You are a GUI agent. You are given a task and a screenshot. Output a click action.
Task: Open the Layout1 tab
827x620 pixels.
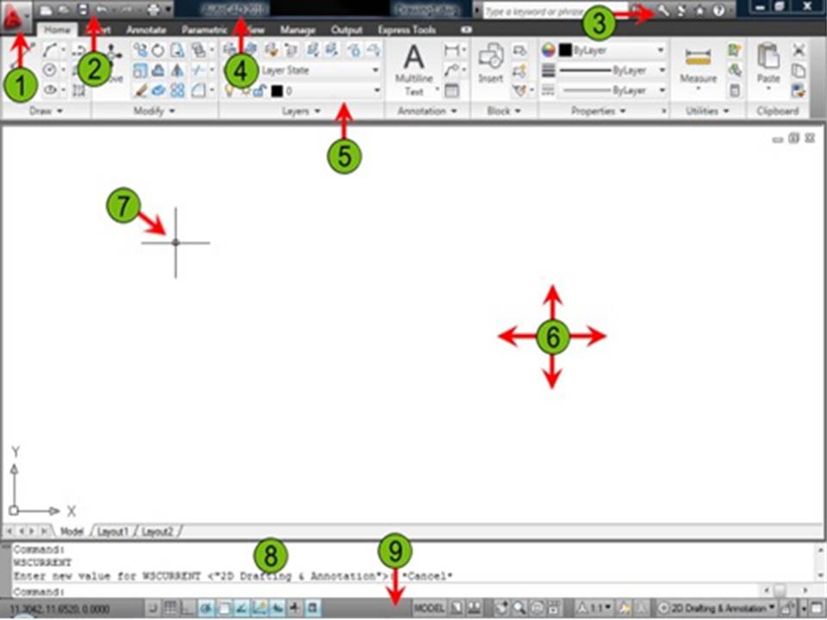pyautogui.click(x=113, y=531)
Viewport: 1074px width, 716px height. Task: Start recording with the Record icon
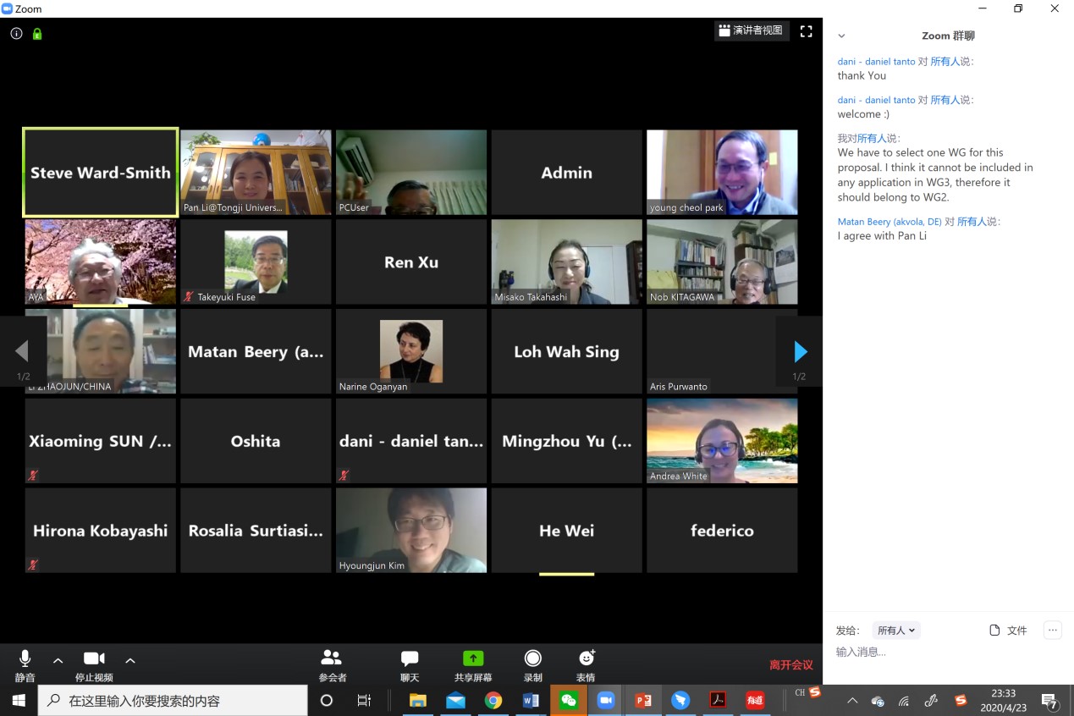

**Instructions to follow:** Only the lines from the one containing "827x620 pixels." through the final line of the data are to be written out, exactly as they stand and without pictures.

**Worked solution:**
827x620 pixels.
pyautogui.click(x=113, y=531)
Viewport: 1074px width, 716px height. Task: Start recording with the Record icon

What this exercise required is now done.